ACTIVITY: Nothing but the lines from the start of the records through the line that contains "This screenshot has height=1024, width=526." is to be copied, and each is to be copied exactly.

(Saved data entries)
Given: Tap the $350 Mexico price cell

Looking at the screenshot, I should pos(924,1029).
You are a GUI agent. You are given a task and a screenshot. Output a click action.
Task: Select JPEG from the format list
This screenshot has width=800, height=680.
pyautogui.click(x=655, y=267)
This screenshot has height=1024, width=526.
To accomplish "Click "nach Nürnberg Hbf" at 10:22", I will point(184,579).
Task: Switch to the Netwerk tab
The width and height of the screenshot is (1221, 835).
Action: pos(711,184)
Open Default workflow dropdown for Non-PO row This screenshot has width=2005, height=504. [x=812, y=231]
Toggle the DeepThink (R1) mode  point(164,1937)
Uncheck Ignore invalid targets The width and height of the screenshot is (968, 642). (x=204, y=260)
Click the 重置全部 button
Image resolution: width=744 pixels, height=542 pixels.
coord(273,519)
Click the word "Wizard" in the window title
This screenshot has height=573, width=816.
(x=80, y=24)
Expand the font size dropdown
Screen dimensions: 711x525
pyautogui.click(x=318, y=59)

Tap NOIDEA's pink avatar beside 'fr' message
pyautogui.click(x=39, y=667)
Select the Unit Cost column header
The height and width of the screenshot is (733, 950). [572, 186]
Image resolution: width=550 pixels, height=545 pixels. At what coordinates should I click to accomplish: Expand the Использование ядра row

WRITTEN RESPONSE:
Given: Tap the $350 Mexico price cell

Looking at the screenshot, I should pos(924,1029).
You are a GUI agent. You are given a task and a screenshot. Output a click action.
Task: Select JPEG from the format list
This screenshot has width=800, height=680.
pyautogui.click(x=655, y=267)
This screenshot has height=1024, width=526.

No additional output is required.